Activity: Among the lines listed below, count those that include the string "computer", and state only the count.

The records:
┄┄┄┄┄┄
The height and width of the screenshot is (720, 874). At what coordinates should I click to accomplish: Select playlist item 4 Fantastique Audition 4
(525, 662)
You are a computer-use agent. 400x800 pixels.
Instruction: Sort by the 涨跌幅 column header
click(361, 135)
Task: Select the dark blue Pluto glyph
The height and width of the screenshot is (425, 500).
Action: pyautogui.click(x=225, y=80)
┄┄┄┄┄┄
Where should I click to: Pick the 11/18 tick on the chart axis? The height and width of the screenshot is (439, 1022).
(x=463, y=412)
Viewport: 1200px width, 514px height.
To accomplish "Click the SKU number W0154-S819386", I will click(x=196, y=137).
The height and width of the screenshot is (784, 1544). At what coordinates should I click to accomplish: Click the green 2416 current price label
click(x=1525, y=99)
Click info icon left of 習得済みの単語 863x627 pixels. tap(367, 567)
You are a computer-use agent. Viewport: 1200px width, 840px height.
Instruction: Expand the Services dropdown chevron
┄┄┄┄┄┄
Exercise response: 2